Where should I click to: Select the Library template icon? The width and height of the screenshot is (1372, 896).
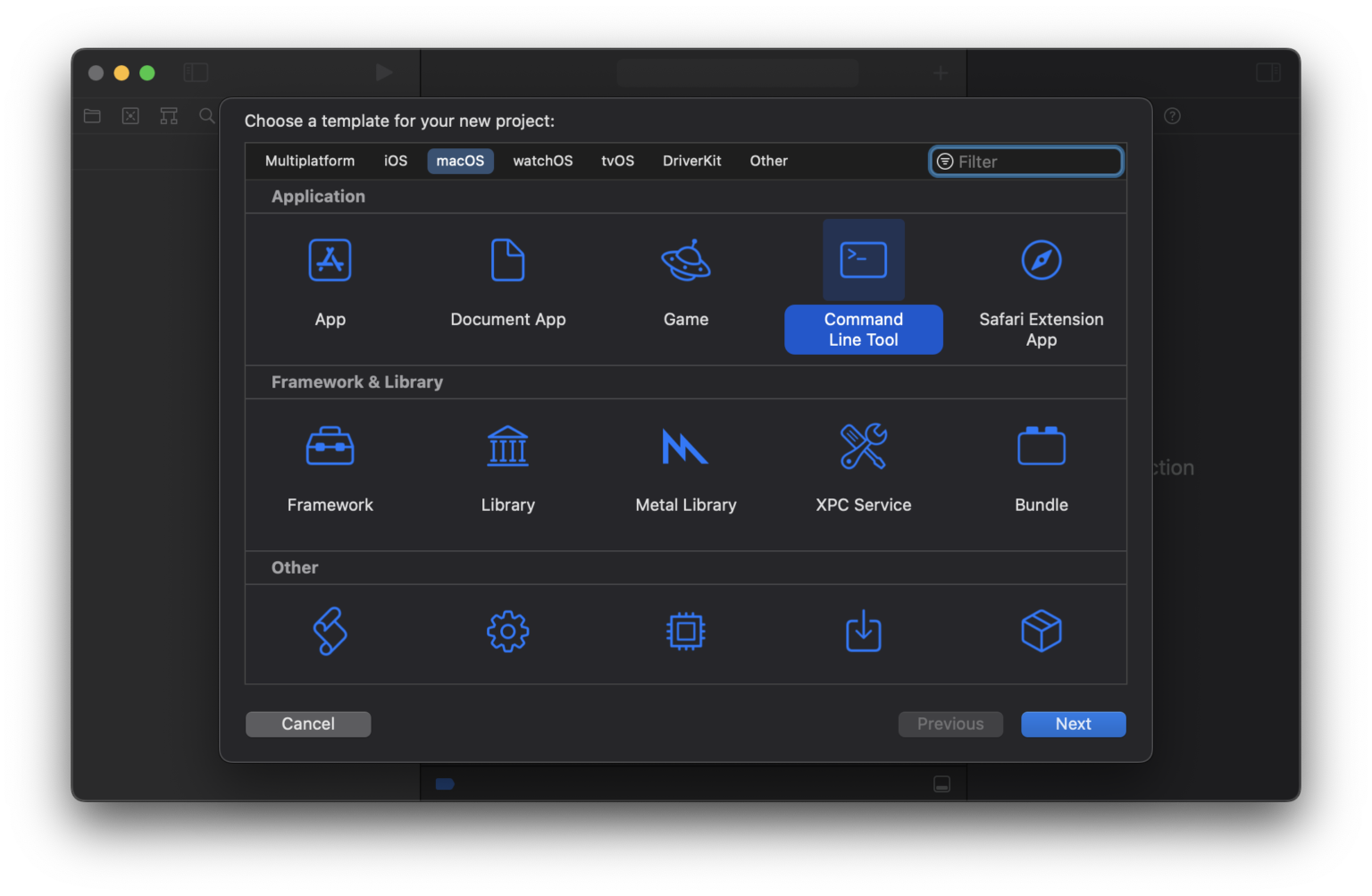pyautogui.click(x=507, y=447)
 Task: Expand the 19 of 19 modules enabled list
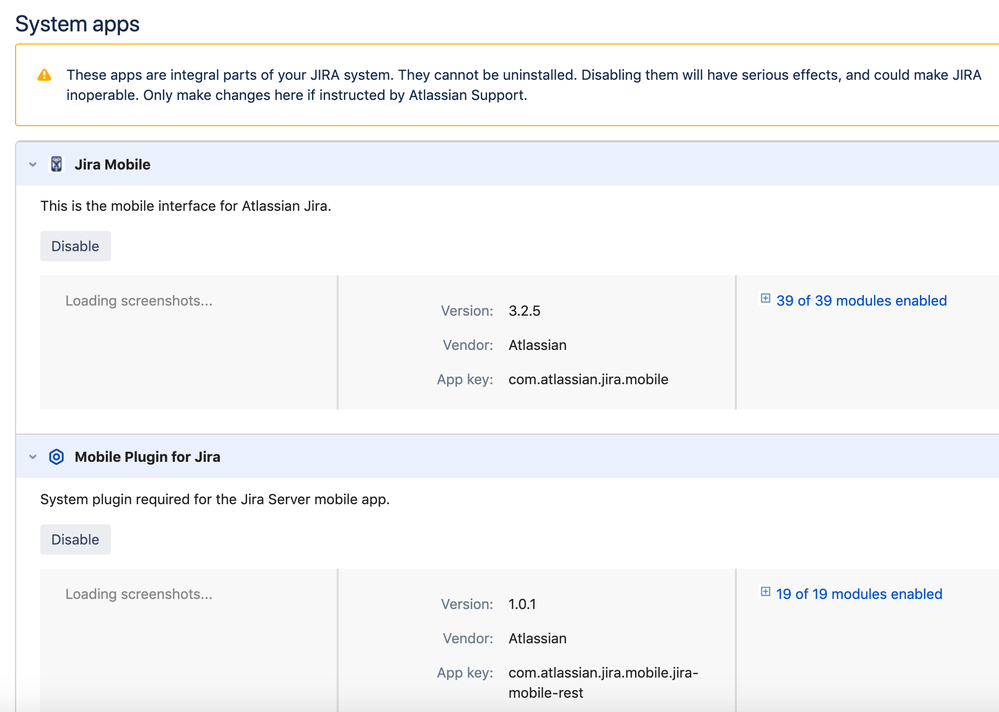point(859,593)
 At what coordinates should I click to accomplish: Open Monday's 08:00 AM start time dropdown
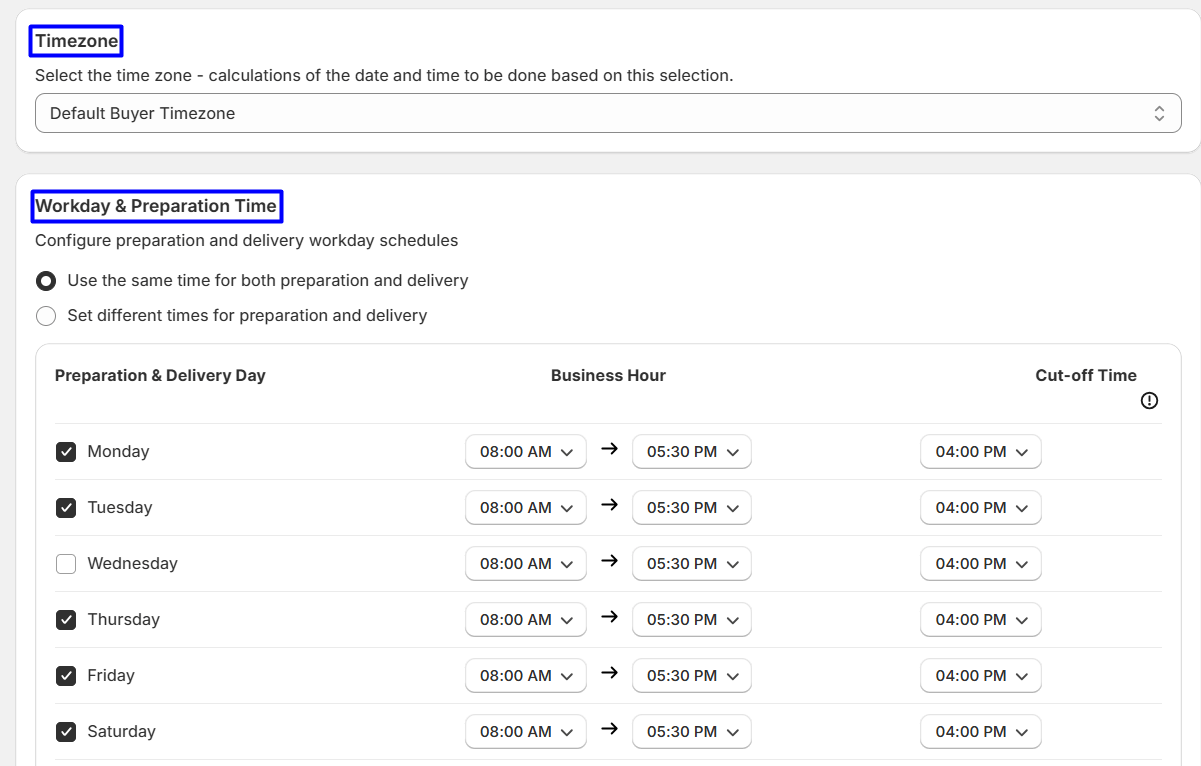[x=525, y=452]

┄┄┄┄┄┄

(What you need to do) All of the data is to be transcribed exactly, with images omitted.

(Result of the exercise)
Where should I click to: Select the Library template icon? The width and height of the screenshot is (1372, 896).
pyautogui.click(x=507, y=447)
 Task: Expand the 19 of 19 modules enabled list
point(859,593)
 At what coordinates should I click to accomplish: Open Monday's 08:00 AM start time dropdown
[x=525, y=452]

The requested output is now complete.